Falando de Mercado: Novo indicador de sebo para exportação

Author Argus

A transformação do mercado de sebo bovino deu um passo decisivo com o recorde de exportações do produto brasileiro. A procura pela matéria-prima também utilizada na rota de biocombustíveis avançados dos Estados Unidos acirra a concorrência com os setores de biodiesel e saboaria, tradicionais compradores da gordura animal. Atenta ao fluxo exportador, a Argus ampliou a cobertura de preços de sebo bovino, lançando uma referência para as cargas embarcadas nos principais portos.

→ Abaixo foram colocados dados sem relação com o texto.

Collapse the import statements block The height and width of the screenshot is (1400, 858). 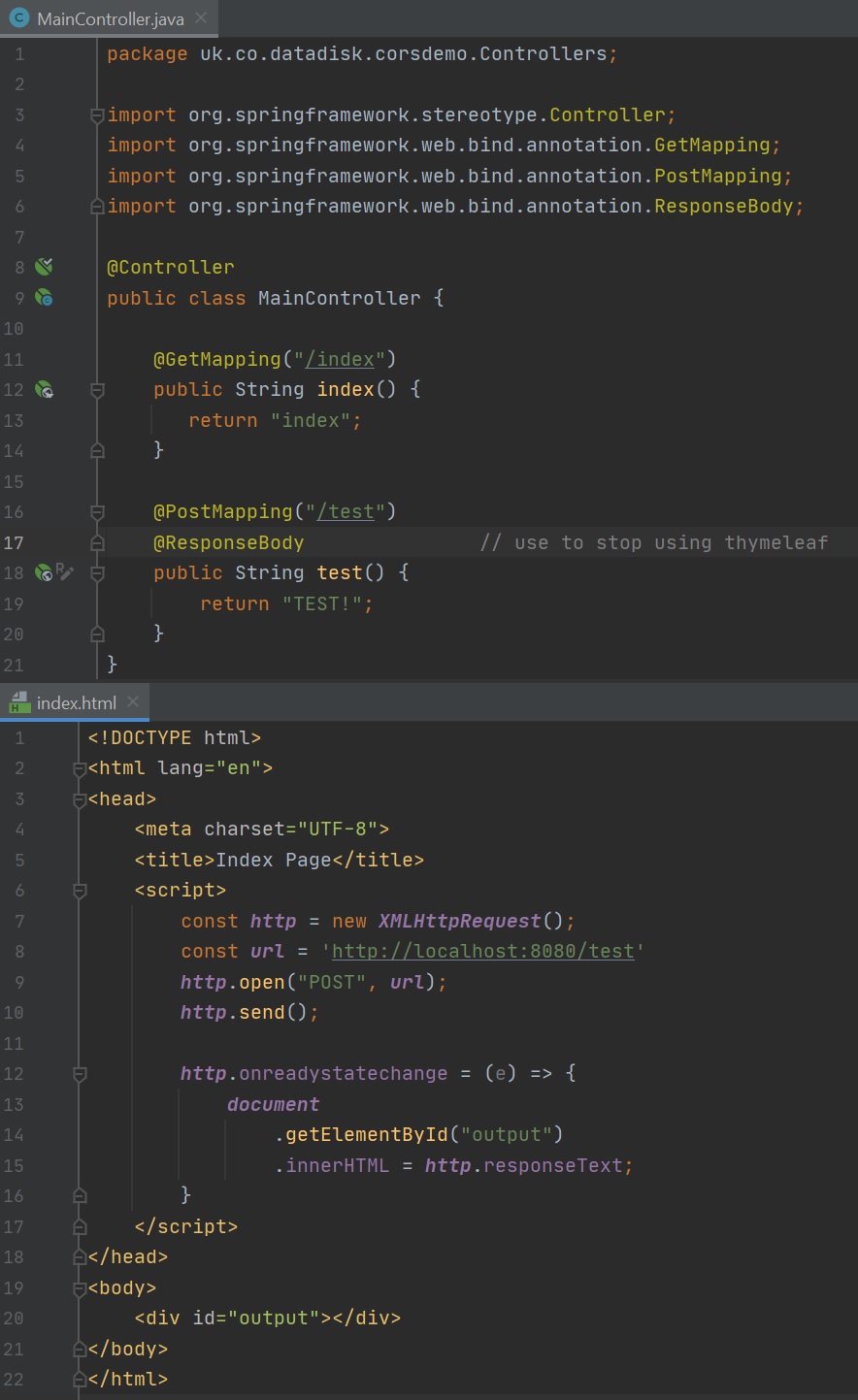coord(96,115)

Junte-se a Conrado Mazzoni, chefe adjunto de redação da Argus no Brasil, e Alexandre Melo, repórter sênior da publicação Argus Brasil Combustíveis, e saiba mais sobre os bastidores do desenvolvimento dos preços de exportação do sebo bovino – e as perspectivas para o mercado.

 


Transcript:

CM: Olá e bem-vindos ao ‘Falando de Mercado’ – uma série de podcasts trazidos semanalmente pela Argus sobre os principais acontecimentos com impacto para os setores de commodities e energia no Brasil e no mundo. Meu nome é Conrado Mazzoni, eu sou chefe adjunto de redação da Argus no Brasil. E no episódio de hoje estou aqui novamente com Alexandre Melo, repórter sênior da publicação Argus Brasil Combustíveis. Vamos falar sobre o desenvolvimento de indicadores de preços do mercado brasileiro de gordura animal, que fechou o ano passado triplicando o volume de exportação de sebo. Bem-vindo, Alexandre.

AM: Obrigado, Conrado. É um prazer estar aqui novamente, ainda mais para contar sobre essa novidade que trabalhamos desde o começo do ano passado, né...

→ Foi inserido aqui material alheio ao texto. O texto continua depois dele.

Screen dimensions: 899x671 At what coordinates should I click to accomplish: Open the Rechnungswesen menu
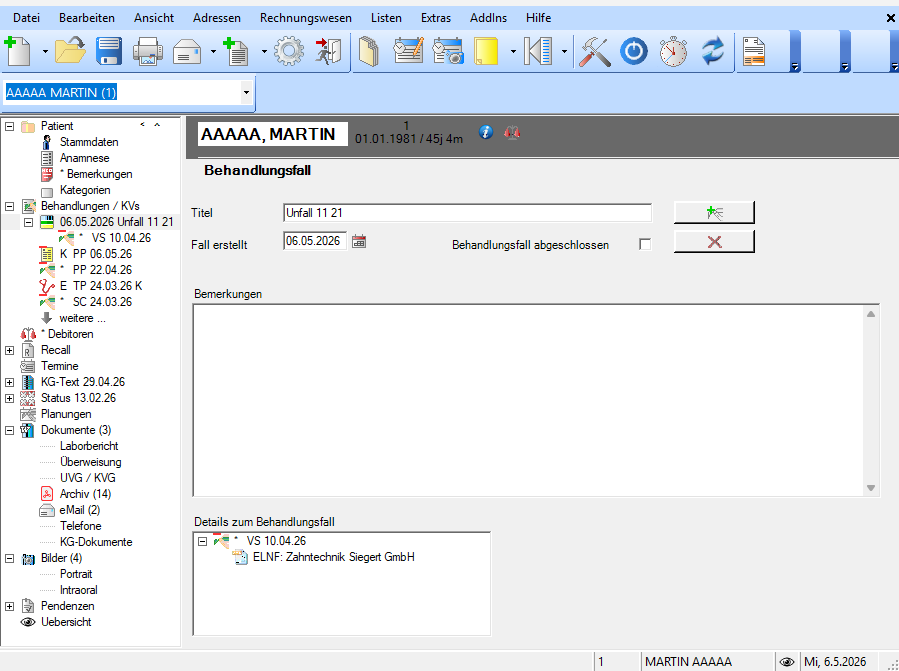tap(306, 18)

CM: Que bom, Alexandre, pois é, depois de um longo trabalho de pesquisa e conhecimento junto aos participantes de mercado, conseguimos expandir nossa cobertura de insumos de biodiesel. O indicador de sebo bovino cif São Paulo com impostos está completando 10 anos no relatório Argus Brasil Combustíveis, já bastante conhecido no mercado. E agora ampliamos essa cobertura, levando em conta a transformação que ocorre no mercado brasileiro de gordura animal, com o sebo sendo mais procurado como matéria-prima para biocombustíveis avançados, como o diesel renovável, o HVO, e o próprio combustível de aviação sustentável, o SAF.

AM: Exatamente, Conrado. Aliás, para quem não conhece estamos falando de sebo bovino que é um subproduto do abate de gado. É um resíduo, um produto zero carbon, ou seja, que reduz a pegada de carbono, o que representa um valor muito grande como matéria-prima nas rotas de transição energética como diesel verde e SAF. É um mercado que tem a limitação de crescimento de oferta porque ninguém cria gado para produção de sebo, o sebo é um produto derivado do abate e, portanto, acompanha a dinâmica de rebanho do Brasil. E esse mercado passou a ter entre seus principais consumidores, saboaria e biodiesel, um novo cliente relevante que é a demanda externa. A gente lançou dois novos indicadores nessa cobertura: o sebo bovino fob Mato Grosso diferido, justamente visando capturar o fluxo destinado a biodiesel do maior estado produtor de sebo e acompanhando as mudanças na dinâmica desse mercado desde a entrada em vigor da monofasia tributária que dispersou as faixas de precificação de sebo no País. Vale lembrar aqui, Conrado, que nosso indicador cif São Paulo, que você mencionou, captura o sebo bovino premium, com até 3,5pc de acidez, usualmente destinado à indústria de higiene e limpeza, que é um importante player de precificação do sebo nacional. O segmento de sabão não tem um substituto ao sebo bovino. E, finalmente, para atender a demanda do mercado por uma referência de preço de exportação do sebo brasileiro, a gente lançou o preço fob porto Santos e Paranaguá. Assim como os outros dois indicadores, é um levantamento de preços do sebo para exportação com os custos portuários de disponibilidade no porto, considerando uma acidez máxima entre 4pc e 10pc. Passamos, assim, a fazer a descoberta de preços de um setor de triplicou suas exportações ao longo do ano passado, com destino majoritariamente aos Estados Unidos.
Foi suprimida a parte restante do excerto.